Amine-containing adsorbents are often tolerant to the occurrence of moisture in the feed.87 Because of the very nature of the amine–CO2 interactions, the CO2 uptake is actually enhanced by the presence of moisture. Under dry adsorption conditions, surface amine groups interact with CO2 to form carbamate with a stoichiometric CO2/N ratio of 0.5, whereas under proper humidity conditions, bicarbonate with a stoichiometric ratio CO2/N = 1 may be formed. In contrast, in the presence of other adsorbents such as zeolites, CO2 adsorption is severely inhibited by moisture because of unfavorable competition.88

On introducing the amine functional group in Y-type zeolite the adsorption of CO2 in zeolite is enhanced.89 Sanaeepur et al.90 used 3-aminopropyl(diethoxy)methylsilane (APDEMS) for silylation of a NaY zeolite surface to investigate the effect of surface modified zeolite (NaY-sm) in cellulose acetate (CA) gas separation membranes. Better gas permeation results were obtained using NaY-sm instead of NaY in the membranes.

Faria et al.91 demonstrated that a combination of Lewis and Brønsted acid sites, together with a metal function on a hydrophobic support, exhibits improved hydrothermal stability and resistance to leaching of the active sites. Conventional NaX faujasite zeolites, in which the sodium ions act as weak Lewis acid sites for the keto-aldose isomerization of glucose, are rapidly deactivated in liquid water at 383 K. In contrast, functionalized MWCNT-NaX zeolite keeps its crystalline structure in this harsh environment.

Jadhav et al.92 impregnated monoethanol amine (MEA) on zeolite 13X and examined the hybrid material for CO2 adsorption at different temperatures. The MEA-impregnated adsorbent showed higher CO2 capture capacity than zeolite 13X at 120 °C, and exhibited improved CO2 selectivity, which was enhanced further in the presence of moisture.

Taib et al.93 demonstrated that grafting the functionalized group on the surface of adsorbents (such as zeolite) did not modify the original structure but altered their original hydrophilic nature to hydrophobic.

Jin et al.94 modified an asymmetric silica membrane supported on a porous alumina tube substrate with hexamethyldisilazane (HMDS) via dip-coating.
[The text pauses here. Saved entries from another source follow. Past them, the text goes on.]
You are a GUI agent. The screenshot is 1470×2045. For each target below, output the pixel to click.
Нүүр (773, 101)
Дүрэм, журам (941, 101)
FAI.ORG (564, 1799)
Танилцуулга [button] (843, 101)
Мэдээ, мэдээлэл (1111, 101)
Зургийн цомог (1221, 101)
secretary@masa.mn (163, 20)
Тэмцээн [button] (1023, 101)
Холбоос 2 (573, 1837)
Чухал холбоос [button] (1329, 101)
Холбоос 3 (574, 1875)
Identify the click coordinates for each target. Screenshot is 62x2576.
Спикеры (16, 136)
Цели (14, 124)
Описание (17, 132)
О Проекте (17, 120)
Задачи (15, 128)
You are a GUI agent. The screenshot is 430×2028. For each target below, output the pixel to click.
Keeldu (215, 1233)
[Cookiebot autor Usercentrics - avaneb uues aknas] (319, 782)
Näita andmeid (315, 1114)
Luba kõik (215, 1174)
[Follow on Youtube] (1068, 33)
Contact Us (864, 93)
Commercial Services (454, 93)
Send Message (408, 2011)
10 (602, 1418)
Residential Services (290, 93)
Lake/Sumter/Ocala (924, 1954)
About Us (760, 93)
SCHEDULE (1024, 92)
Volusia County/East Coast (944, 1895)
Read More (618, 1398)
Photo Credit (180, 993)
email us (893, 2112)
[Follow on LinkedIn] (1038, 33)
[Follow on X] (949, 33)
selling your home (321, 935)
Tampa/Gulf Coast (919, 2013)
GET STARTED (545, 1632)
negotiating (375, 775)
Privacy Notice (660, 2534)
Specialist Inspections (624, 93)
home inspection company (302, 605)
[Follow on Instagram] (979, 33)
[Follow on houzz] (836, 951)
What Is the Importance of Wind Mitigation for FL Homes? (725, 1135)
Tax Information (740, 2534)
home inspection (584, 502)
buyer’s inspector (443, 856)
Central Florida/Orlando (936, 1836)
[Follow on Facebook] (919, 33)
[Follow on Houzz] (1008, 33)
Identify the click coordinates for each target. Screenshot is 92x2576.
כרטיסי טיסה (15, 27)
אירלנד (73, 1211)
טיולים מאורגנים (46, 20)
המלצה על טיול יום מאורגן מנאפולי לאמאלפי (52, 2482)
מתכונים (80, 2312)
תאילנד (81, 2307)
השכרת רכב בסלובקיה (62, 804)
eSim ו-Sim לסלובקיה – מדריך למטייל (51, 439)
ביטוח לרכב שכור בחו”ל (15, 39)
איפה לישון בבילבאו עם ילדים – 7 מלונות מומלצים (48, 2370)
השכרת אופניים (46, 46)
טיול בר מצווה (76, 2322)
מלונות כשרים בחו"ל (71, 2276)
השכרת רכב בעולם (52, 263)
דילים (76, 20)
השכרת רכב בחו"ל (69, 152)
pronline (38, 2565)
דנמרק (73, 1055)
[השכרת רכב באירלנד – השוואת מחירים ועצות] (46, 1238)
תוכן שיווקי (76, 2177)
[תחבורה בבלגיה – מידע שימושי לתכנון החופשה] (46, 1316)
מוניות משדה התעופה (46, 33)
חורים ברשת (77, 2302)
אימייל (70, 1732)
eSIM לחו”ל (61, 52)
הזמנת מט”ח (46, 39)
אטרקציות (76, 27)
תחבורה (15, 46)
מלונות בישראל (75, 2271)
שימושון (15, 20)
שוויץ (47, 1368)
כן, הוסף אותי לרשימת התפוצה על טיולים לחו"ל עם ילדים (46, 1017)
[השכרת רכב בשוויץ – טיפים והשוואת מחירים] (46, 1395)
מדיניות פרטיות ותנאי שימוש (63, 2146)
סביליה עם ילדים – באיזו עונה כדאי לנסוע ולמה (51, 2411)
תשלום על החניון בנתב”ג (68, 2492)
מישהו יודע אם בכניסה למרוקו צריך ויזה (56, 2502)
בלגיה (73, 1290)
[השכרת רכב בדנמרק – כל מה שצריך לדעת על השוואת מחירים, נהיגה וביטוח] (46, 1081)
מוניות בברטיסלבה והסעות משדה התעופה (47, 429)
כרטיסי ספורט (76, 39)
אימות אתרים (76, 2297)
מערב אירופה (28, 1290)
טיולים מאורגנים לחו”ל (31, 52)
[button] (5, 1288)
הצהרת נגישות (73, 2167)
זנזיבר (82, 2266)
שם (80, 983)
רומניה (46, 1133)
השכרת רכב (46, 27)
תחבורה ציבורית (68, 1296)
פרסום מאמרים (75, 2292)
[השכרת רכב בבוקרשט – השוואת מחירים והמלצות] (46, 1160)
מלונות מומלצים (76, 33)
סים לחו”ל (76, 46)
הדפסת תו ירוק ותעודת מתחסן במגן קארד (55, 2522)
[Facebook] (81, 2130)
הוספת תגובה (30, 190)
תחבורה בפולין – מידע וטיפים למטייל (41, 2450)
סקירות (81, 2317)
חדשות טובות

The membrane was used for the separation of ethanol/water mixture by pervaporation. The surface of the silica membrane chemically bonded with trimethylsilyl groups (–Si(CH3)3) of HMDS showed hydrophobicity.

Summary

Zeolite membranes are thermally stable with good chemical resistance and mechanical strength in comparison to pure polymer membranes but they are very fragile and brittle. Furthermore, the technology for fabricating commercial zeolite membranes is still in the developmental stage while the technology for commercial production of polymeric membranes is very mature with applications in a series of industrial processes.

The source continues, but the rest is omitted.